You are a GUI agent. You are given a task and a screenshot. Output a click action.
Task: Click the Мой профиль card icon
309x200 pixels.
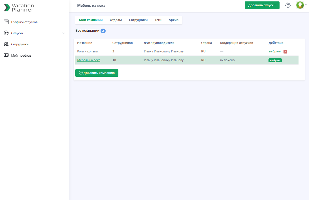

--

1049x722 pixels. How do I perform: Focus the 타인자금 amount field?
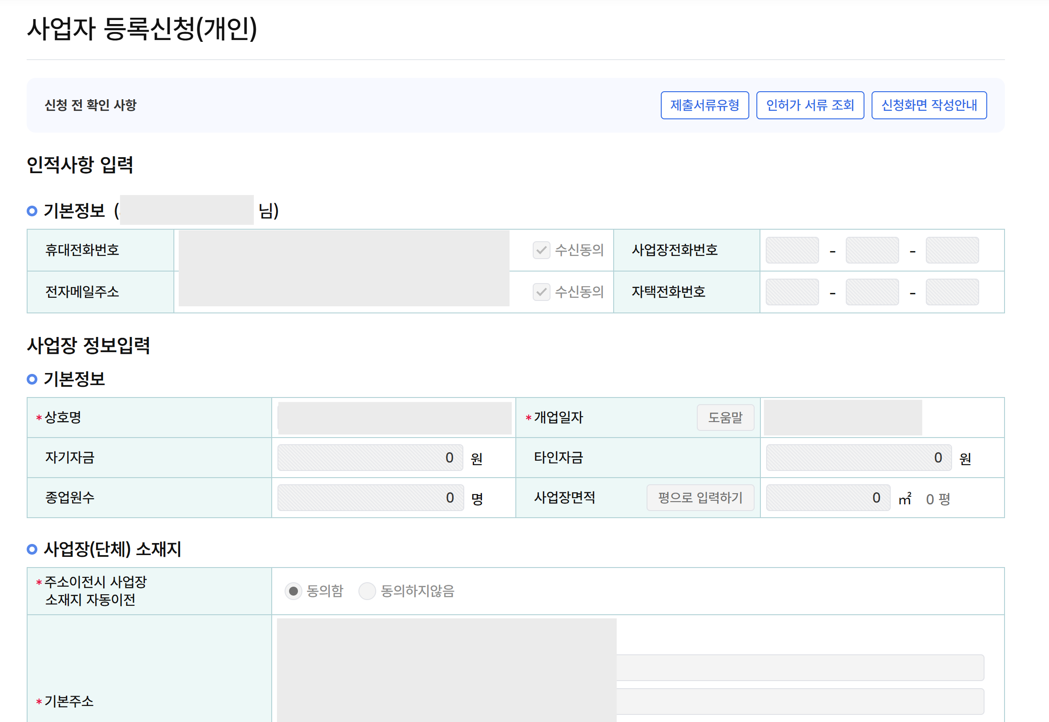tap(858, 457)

[GIVEN EXERCISE] Reproduce the lines from the one containing "1049x722 pixels. How" to the one containing "tap(858, 457)", changing "amount field" to "input box" and leaving everything else untouched. Omit the pictures from the result.

[EXPECTED OUTPUT]
1049x722 pixels. How do I perform: Focus the 타인자금 input box?
tap(858, 457)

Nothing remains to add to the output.